* Dataset entries
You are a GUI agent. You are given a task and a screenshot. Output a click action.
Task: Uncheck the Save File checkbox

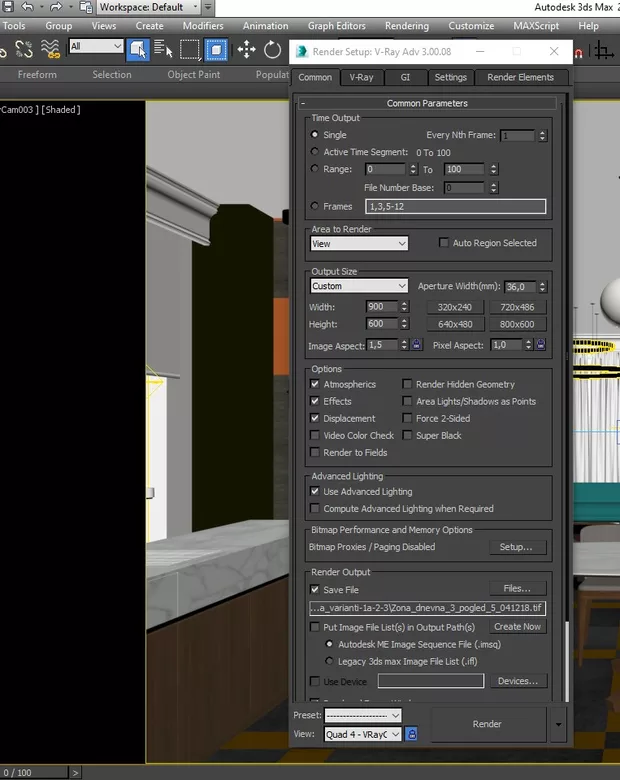tap(316, 590)
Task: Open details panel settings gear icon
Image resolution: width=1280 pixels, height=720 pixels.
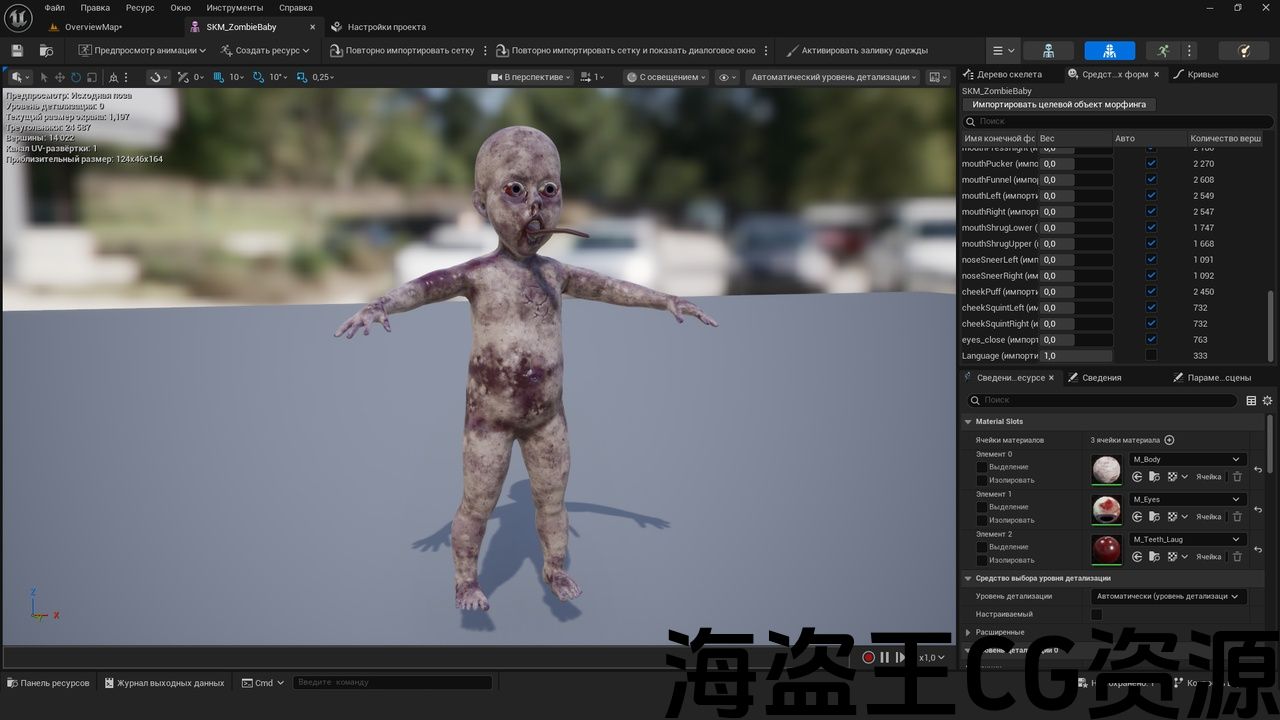Action: click(1267, 401)
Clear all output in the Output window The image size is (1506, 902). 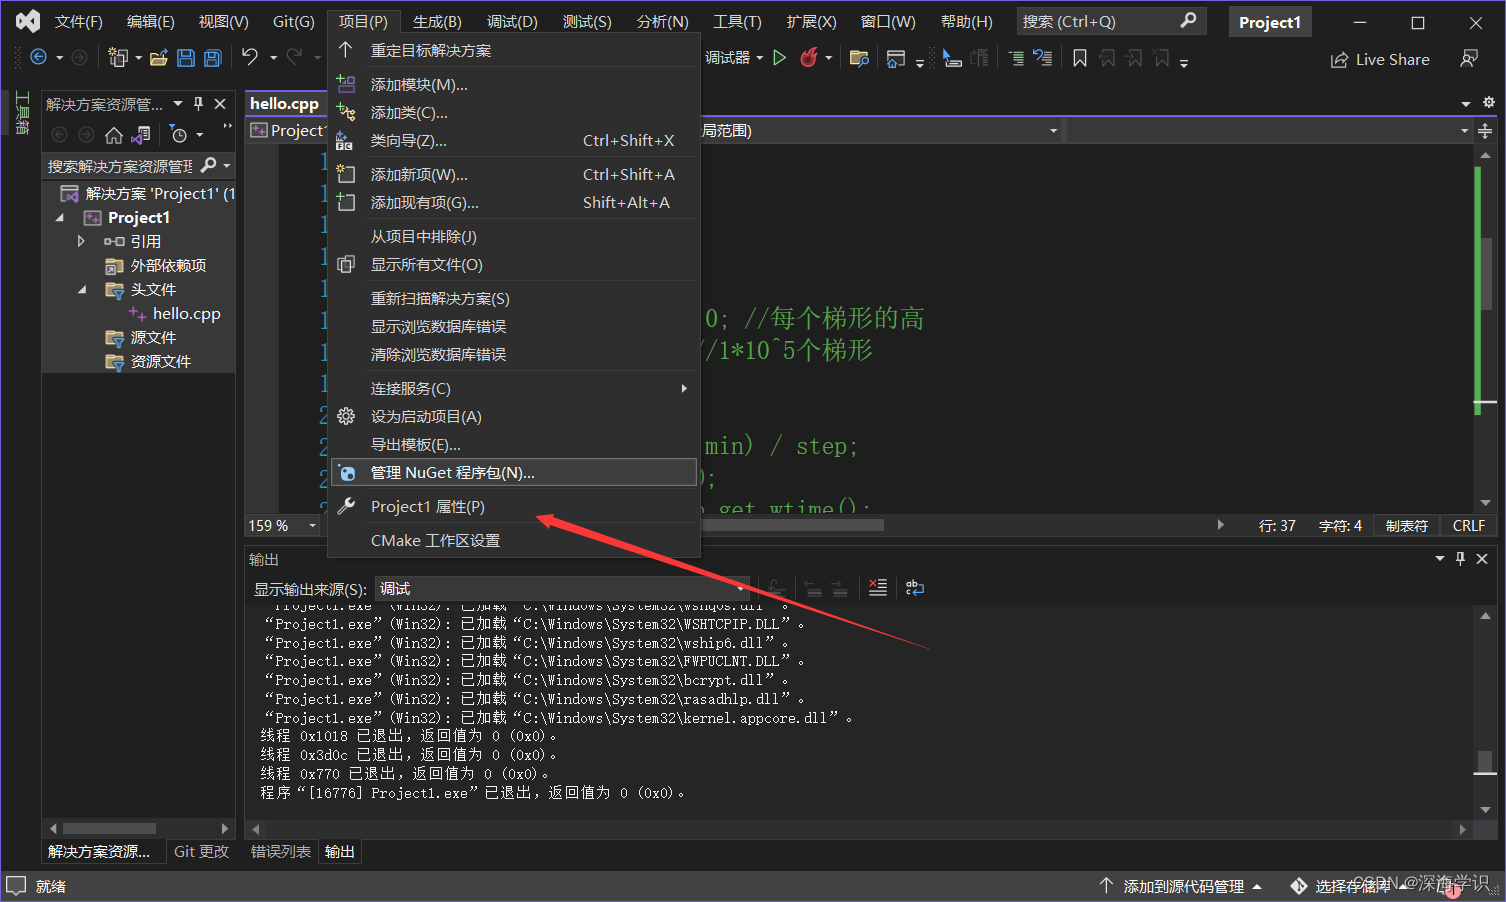[x=879, y=588]
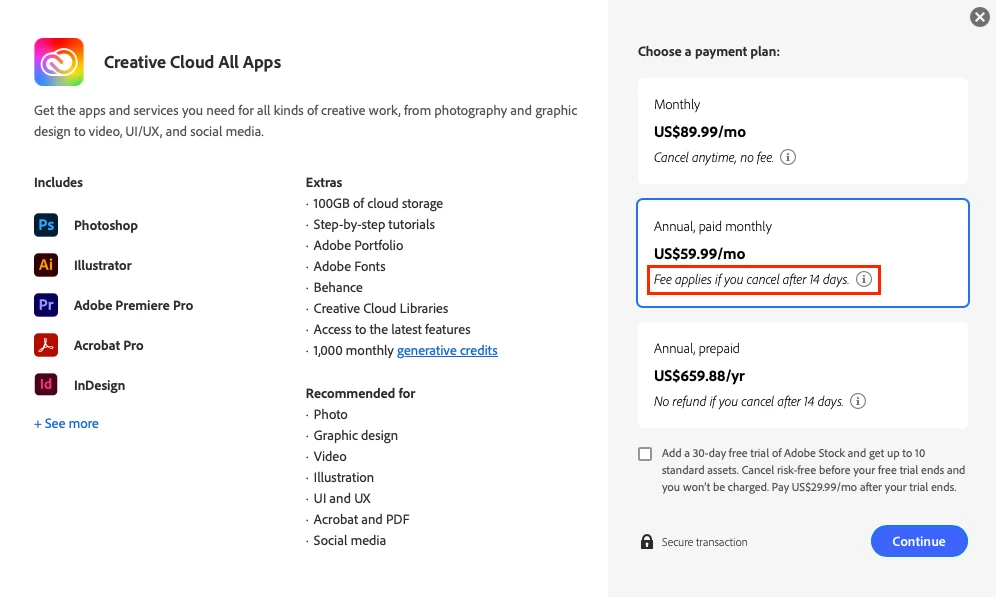Select the Monthly US$89.99/mo plan
The image size is (996, 597).
click(x=802, y=131)
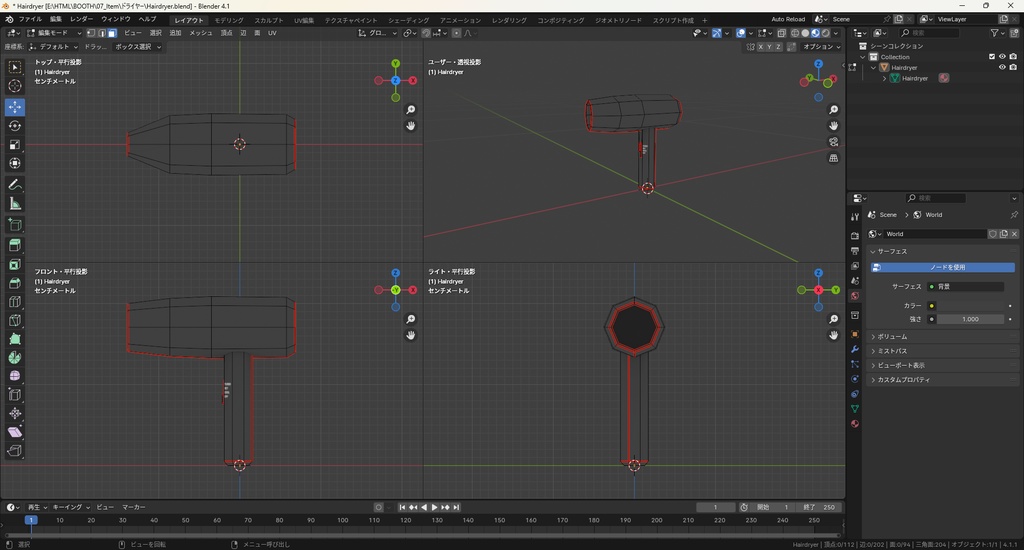
Task: Click the 強さ value slider
Action: click(x=969, y=319)
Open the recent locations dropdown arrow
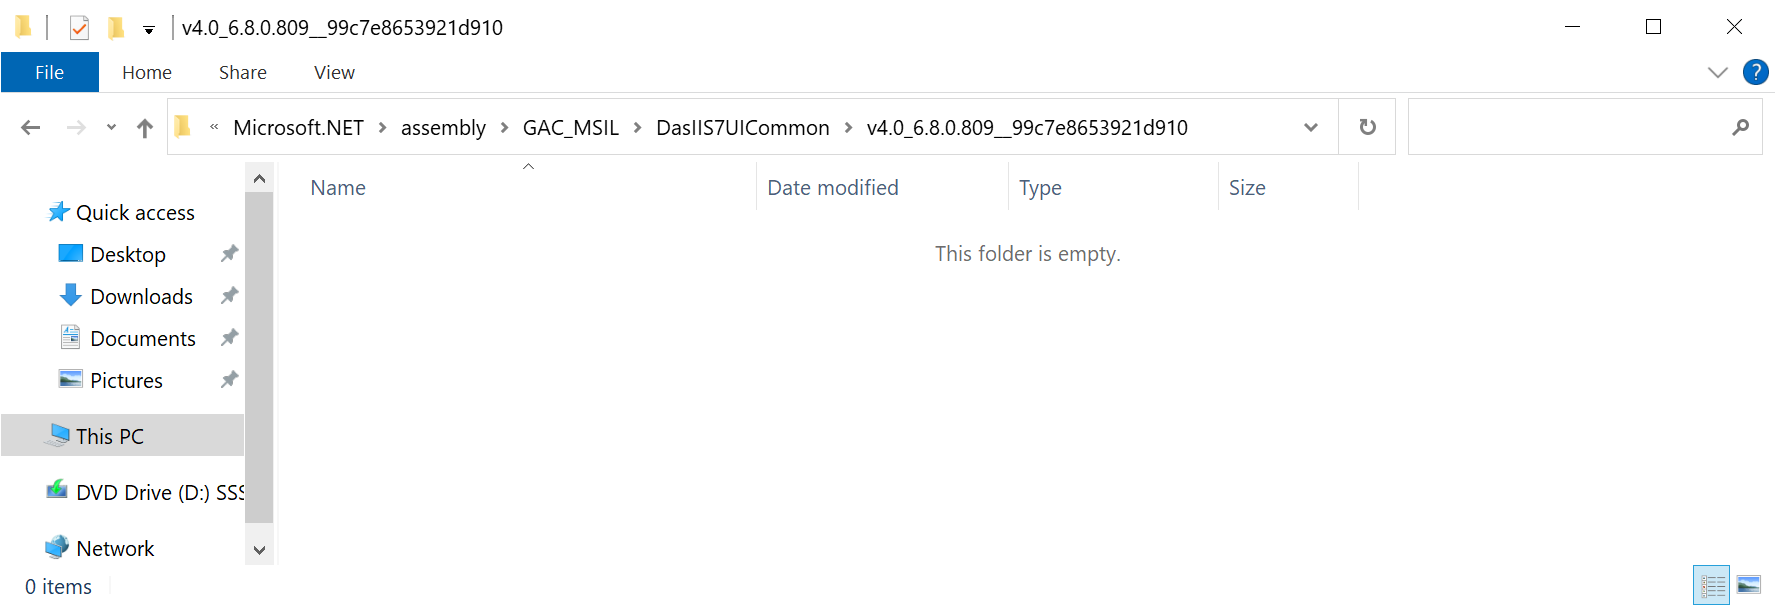Viewport: 1776px width, 606px height. 111,127
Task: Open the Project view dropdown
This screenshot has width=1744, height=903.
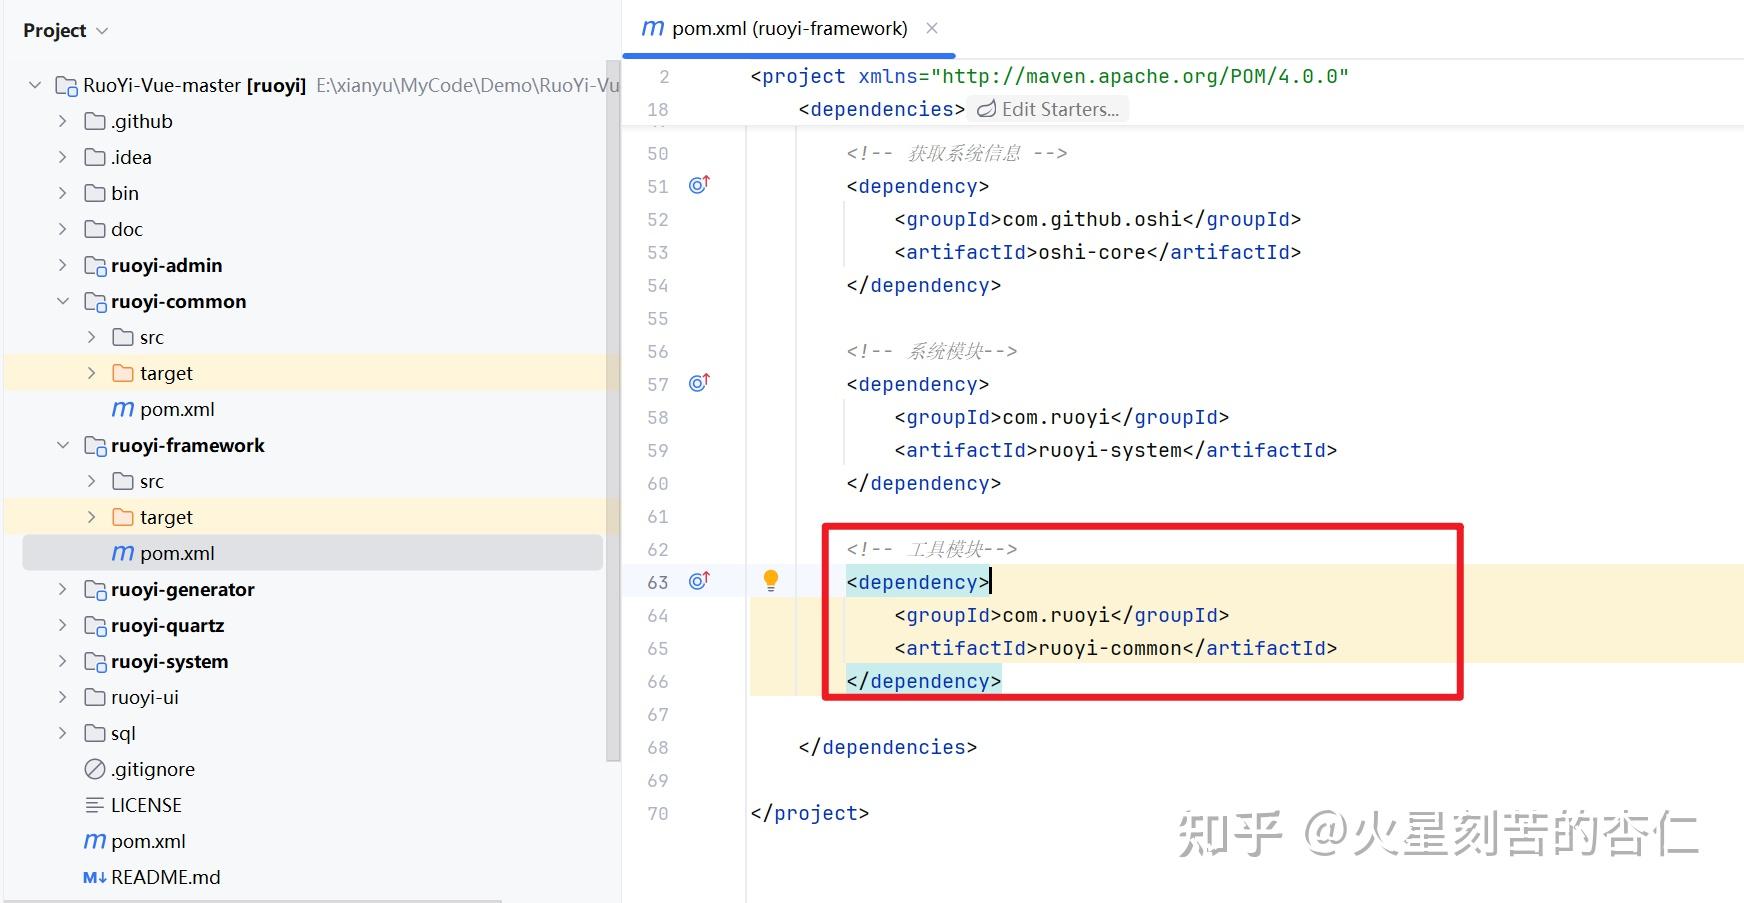Action: click(x=66, y=31)
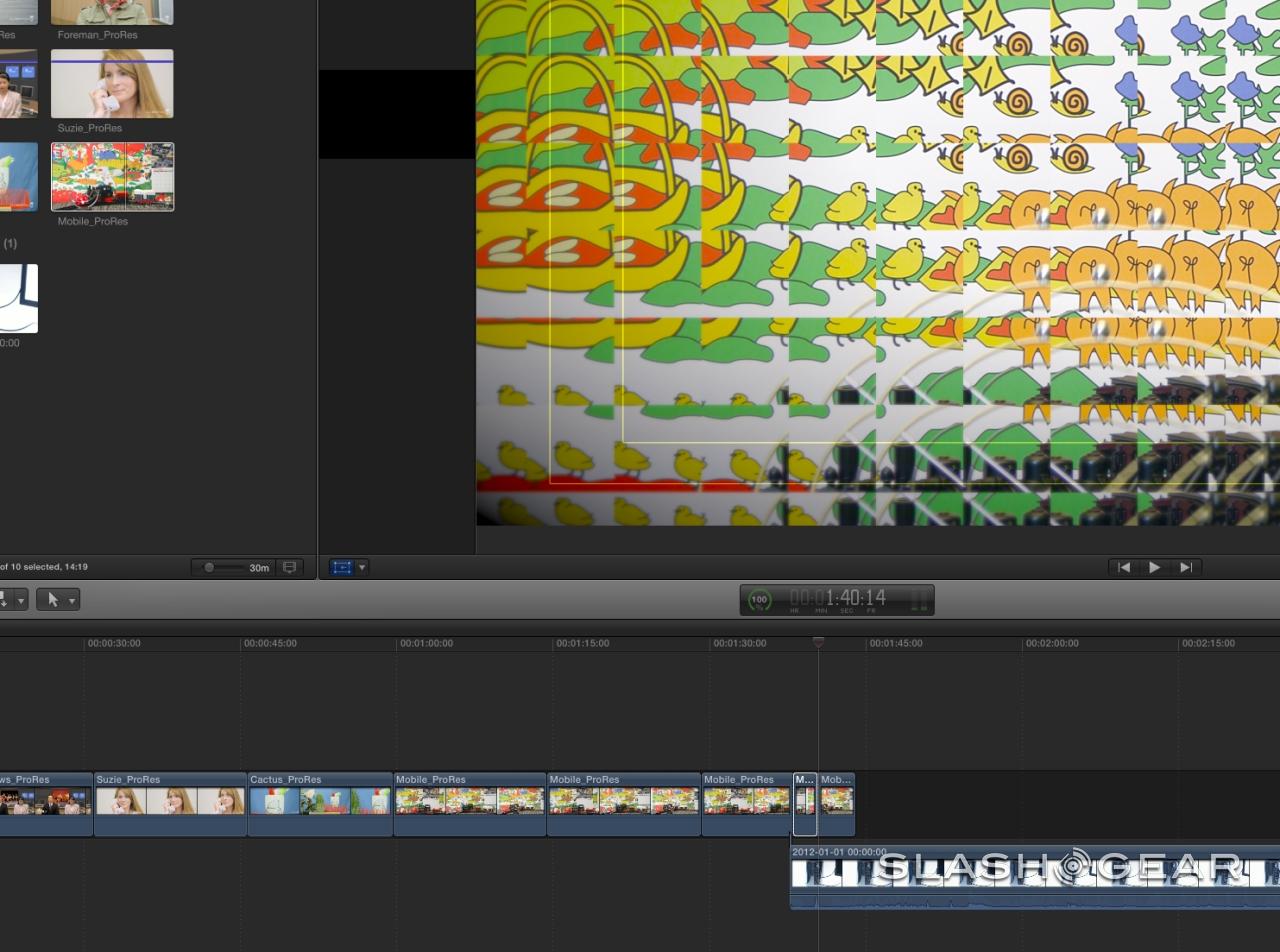Open the clip appearance options button
Image resolution: width=1280 pixels, height=952 pixels.
click(290, 567)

* WHAT TO WORK ON
Exactly the lines from the one holding "Task: Open the Project view dropdown" through the last line of the entries must be set down, with nothing added and no pictures.

* RESULT OF THE EXERCISE
Task: Open the Project view dropdown
This screenshot has width=1744, height=903.
Action: click(x=66, y=31)
Open the clip appearance options button
Image resolution: width=1280 pixels, height=952 pixels.
click(290, 567)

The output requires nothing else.